Nanobubble Reactivity: Evaluating Hydroxyl Radical Generation (or Lack Thereof) under Ambient Conditions

Nanobubble (NB) generation of reactive oxygen species (ROS), especially hydroxyl radical (^·OH), has been controversial. In this work, we extensively characterize NBs in solution, with a focus on ROS generation (as ^·OH), through a number of methods including degradation of ^·OH-specific target compounds, electron paramagnetic resonance (EPR), and a fluorescence-based indicator. Generated NBs exhibit consistent physical characteristics (size, surface potential, and concentration) when compared with previous studies. For conditions described, which are considered as high O₂ NB concentrations, no degradation of benzoic acid (BA), a well-studied ^·OH scavenger, was observed in the presence of NBs (over 24 h) and no EPR signal for ^·OH was detected.

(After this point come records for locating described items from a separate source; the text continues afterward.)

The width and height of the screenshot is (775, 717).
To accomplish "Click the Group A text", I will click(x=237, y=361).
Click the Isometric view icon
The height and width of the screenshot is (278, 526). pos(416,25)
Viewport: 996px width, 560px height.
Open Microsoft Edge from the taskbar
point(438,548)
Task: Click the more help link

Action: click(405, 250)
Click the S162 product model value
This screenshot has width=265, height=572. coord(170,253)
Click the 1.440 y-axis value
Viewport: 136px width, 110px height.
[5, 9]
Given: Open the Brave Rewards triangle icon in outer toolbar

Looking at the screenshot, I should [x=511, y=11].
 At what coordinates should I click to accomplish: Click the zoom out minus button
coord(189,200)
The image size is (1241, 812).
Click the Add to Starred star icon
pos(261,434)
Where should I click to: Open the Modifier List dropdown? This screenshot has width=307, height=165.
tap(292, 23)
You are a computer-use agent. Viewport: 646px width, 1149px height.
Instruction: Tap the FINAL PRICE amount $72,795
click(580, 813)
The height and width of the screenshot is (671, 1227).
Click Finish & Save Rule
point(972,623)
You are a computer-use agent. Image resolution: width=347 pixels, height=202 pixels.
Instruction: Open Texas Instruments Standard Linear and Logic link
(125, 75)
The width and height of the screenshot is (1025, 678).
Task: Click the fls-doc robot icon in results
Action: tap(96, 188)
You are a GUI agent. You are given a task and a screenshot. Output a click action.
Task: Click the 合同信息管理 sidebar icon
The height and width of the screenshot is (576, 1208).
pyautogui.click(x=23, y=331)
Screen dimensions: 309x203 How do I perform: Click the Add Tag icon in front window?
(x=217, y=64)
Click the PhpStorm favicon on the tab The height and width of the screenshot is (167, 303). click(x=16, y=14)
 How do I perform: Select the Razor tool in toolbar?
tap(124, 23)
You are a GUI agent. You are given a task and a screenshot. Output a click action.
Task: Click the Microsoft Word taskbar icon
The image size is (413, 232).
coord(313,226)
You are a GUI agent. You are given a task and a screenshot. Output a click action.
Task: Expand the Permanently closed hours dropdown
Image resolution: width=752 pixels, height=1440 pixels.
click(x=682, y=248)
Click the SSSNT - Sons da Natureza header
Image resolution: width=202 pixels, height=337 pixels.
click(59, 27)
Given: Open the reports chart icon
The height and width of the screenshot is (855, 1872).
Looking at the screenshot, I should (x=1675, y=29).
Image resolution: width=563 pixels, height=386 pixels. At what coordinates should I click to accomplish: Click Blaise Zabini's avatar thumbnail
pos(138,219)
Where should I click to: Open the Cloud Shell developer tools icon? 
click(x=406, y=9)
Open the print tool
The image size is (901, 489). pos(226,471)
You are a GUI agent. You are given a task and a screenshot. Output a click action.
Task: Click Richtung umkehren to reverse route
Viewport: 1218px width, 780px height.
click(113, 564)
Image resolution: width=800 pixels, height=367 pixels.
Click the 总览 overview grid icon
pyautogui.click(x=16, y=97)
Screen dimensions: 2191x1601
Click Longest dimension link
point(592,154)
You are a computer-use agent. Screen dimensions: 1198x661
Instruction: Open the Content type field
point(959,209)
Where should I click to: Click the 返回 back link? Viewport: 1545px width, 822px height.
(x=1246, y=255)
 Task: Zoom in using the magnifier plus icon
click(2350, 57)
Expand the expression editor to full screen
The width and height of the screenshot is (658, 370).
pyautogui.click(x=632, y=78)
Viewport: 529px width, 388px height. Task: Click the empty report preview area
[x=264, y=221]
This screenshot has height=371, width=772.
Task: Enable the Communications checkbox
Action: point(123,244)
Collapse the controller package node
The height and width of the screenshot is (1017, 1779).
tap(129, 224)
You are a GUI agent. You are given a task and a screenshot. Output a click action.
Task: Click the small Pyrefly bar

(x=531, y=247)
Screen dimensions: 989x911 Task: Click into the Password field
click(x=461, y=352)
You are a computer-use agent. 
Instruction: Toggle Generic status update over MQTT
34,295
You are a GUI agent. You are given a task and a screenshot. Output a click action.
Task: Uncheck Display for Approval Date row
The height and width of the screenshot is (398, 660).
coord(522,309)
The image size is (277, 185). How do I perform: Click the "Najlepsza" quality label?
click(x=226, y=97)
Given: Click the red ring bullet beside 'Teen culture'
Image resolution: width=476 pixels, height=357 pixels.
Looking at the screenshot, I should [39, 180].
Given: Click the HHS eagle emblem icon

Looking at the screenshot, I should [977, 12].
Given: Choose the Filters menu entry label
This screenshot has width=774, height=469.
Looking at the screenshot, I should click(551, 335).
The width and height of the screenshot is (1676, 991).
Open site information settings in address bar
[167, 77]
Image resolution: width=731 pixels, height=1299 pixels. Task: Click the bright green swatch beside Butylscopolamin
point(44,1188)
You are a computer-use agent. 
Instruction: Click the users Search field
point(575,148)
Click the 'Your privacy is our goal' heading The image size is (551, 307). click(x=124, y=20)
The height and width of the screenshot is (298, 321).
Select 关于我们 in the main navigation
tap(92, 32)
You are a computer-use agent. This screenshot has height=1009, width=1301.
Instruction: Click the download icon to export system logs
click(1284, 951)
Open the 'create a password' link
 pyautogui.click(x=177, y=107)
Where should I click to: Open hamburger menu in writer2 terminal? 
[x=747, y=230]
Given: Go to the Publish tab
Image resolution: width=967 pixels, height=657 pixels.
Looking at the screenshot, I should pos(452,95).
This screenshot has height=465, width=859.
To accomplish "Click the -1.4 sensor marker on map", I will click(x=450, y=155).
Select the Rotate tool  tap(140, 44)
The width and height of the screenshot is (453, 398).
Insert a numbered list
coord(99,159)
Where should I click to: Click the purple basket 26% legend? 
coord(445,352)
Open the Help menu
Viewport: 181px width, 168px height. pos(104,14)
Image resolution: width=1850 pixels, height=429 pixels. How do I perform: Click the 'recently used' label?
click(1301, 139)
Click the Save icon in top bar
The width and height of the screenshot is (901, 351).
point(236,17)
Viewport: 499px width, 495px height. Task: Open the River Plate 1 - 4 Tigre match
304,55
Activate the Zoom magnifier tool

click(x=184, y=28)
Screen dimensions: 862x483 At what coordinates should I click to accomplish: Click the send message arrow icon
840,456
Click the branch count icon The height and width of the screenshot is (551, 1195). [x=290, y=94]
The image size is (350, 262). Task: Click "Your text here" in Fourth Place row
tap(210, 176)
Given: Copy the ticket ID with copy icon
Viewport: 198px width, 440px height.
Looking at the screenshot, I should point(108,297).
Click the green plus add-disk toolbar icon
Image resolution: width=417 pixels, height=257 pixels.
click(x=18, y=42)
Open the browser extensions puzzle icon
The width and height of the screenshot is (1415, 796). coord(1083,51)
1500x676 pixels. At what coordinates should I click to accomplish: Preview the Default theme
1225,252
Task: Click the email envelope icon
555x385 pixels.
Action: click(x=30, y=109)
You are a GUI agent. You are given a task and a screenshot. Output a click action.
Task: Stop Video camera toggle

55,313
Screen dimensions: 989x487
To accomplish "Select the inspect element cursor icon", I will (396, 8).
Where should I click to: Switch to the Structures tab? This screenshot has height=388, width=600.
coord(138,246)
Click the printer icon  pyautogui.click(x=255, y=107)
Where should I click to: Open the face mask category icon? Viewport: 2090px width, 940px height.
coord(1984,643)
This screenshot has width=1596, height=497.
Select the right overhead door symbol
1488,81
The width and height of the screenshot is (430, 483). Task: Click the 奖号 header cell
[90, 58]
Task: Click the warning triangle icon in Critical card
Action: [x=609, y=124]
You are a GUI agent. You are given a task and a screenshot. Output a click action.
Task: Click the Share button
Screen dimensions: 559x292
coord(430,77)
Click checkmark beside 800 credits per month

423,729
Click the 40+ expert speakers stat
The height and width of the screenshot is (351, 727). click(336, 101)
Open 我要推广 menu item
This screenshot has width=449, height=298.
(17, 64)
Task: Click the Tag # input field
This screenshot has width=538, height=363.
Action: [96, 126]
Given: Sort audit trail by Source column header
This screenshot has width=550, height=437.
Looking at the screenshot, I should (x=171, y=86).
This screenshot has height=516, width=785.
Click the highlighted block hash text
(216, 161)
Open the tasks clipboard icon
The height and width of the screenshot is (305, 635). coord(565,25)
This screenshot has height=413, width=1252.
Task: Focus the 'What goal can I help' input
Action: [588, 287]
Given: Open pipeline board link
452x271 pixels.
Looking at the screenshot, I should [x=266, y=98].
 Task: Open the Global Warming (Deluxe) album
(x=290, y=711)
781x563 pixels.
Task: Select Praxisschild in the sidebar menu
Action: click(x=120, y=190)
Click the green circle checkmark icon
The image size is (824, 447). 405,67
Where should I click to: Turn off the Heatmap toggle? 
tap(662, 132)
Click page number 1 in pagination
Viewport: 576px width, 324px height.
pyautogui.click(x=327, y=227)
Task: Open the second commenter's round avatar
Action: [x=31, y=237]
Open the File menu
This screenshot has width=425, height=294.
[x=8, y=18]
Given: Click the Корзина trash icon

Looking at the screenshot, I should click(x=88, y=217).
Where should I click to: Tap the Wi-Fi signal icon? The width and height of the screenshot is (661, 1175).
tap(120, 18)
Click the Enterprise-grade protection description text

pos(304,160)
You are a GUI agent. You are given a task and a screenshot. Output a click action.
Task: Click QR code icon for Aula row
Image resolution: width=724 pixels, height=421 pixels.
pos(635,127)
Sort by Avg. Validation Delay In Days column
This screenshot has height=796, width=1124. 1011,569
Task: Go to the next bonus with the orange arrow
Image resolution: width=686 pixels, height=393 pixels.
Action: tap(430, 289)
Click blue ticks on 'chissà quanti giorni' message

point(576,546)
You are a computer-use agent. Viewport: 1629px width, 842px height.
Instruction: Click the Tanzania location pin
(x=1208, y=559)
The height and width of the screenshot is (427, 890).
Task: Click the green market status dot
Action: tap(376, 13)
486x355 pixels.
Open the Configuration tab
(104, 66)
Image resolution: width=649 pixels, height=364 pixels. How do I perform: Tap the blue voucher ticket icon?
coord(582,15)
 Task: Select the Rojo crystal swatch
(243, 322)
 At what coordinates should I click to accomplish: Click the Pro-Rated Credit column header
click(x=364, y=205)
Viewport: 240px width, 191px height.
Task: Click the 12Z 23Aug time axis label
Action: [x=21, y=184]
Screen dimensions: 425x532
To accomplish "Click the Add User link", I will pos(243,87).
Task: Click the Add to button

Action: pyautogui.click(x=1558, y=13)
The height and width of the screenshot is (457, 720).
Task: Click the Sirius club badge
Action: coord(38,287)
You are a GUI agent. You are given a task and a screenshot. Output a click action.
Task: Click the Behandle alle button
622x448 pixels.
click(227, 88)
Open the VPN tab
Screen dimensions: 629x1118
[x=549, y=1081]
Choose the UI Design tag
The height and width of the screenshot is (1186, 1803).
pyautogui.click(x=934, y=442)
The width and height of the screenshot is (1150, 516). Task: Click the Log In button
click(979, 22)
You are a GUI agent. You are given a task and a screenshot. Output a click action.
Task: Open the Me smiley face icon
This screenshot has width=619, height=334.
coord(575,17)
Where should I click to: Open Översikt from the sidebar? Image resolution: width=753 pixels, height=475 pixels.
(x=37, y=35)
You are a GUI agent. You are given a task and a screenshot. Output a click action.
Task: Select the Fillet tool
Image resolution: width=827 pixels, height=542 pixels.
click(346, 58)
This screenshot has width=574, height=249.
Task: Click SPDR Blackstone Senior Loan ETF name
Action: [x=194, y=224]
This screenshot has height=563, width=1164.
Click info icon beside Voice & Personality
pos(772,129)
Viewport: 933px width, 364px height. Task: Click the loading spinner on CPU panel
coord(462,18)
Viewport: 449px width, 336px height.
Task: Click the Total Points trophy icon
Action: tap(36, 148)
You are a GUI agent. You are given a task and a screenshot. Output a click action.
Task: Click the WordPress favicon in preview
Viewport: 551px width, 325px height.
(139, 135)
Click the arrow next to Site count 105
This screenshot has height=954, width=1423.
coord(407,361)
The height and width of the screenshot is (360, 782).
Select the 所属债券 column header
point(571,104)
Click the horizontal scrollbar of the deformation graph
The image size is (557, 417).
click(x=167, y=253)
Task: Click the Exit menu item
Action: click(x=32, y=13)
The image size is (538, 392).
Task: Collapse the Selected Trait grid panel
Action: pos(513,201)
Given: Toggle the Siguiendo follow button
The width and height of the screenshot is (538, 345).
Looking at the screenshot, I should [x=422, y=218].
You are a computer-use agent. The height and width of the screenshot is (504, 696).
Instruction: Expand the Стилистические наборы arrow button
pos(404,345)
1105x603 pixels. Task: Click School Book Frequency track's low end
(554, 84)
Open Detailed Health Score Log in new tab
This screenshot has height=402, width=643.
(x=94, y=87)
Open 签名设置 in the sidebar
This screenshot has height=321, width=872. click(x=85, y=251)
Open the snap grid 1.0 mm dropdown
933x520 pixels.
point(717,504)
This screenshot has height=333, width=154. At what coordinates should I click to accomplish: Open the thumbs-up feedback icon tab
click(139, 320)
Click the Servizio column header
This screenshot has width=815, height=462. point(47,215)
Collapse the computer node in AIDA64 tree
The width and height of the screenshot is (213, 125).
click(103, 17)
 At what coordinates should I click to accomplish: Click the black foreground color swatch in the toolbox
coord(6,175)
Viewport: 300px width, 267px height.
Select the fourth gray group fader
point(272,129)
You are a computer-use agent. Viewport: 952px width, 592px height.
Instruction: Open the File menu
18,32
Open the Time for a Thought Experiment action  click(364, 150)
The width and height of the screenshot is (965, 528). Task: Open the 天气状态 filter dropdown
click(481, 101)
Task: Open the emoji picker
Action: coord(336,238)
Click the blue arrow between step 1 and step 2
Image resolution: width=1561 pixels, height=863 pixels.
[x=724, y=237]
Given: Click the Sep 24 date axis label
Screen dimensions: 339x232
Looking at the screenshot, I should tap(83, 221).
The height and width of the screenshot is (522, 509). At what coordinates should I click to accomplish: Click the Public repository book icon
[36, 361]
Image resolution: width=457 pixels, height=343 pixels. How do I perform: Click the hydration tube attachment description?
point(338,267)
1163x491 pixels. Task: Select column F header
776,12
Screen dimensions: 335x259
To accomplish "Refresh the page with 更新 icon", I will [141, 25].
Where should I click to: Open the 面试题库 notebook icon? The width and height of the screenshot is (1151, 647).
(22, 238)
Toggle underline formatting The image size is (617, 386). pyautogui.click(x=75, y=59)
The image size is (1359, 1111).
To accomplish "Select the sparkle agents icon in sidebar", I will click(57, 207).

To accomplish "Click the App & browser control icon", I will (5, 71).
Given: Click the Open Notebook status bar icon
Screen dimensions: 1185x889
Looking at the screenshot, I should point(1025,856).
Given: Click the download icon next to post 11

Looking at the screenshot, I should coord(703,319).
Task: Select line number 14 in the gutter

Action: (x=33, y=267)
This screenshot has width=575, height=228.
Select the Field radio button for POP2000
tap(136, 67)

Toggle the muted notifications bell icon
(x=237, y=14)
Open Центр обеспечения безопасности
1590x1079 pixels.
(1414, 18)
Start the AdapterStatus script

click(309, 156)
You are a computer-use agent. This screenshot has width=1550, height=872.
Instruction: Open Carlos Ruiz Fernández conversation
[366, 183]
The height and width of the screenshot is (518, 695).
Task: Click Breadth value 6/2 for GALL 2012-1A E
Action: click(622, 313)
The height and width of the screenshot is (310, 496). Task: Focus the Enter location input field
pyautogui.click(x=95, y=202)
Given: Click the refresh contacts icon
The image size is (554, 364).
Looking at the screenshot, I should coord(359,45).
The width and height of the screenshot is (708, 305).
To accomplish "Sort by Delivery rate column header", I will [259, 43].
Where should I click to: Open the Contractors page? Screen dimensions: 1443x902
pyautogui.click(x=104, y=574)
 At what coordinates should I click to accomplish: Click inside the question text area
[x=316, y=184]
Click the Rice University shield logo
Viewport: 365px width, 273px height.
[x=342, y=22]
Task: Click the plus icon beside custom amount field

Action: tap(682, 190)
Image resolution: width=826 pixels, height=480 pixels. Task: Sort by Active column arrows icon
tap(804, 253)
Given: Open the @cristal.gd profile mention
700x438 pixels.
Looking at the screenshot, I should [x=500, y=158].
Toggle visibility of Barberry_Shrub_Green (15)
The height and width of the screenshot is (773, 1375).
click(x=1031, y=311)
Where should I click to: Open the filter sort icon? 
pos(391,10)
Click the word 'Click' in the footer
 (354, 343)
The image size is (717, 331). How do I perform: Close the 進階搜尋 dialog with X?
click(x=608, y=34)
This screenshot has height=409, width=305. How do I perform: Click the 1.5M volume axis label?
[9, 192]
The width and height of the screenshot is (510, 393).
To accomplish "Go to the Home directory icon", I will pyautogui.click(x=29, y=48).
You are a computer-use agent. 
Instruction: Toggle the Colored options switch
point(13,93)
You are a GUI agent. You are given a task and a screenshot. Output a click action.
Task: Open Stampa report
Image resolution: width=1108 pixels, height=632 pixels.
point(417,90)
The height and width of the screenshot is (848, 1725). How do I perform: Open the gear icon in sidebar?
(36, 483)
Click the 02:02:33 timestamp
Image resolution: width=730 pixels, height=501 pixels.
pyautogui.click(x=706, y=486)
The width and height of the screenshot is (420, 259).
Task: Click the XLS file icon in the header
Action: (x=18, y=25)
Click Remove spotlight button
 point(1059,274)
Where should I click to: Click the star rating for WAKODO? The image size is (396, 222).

While a positive fluorescence response was measured when using a fluorescence probe for ^·OH, aminophenyl fluorescein (APF), we provide an alternate explanation for the result. Gas/liquid interfacial characterization indicates that the surface of a NB is proton-rich and capable of inducing acid-catalyzed hydrolysis of APF, which results in a false (positive) fluorescence response. Given these negative results, we conclude that NB-induced ^·OH generation is minimal, if at all, for conditions evaluated.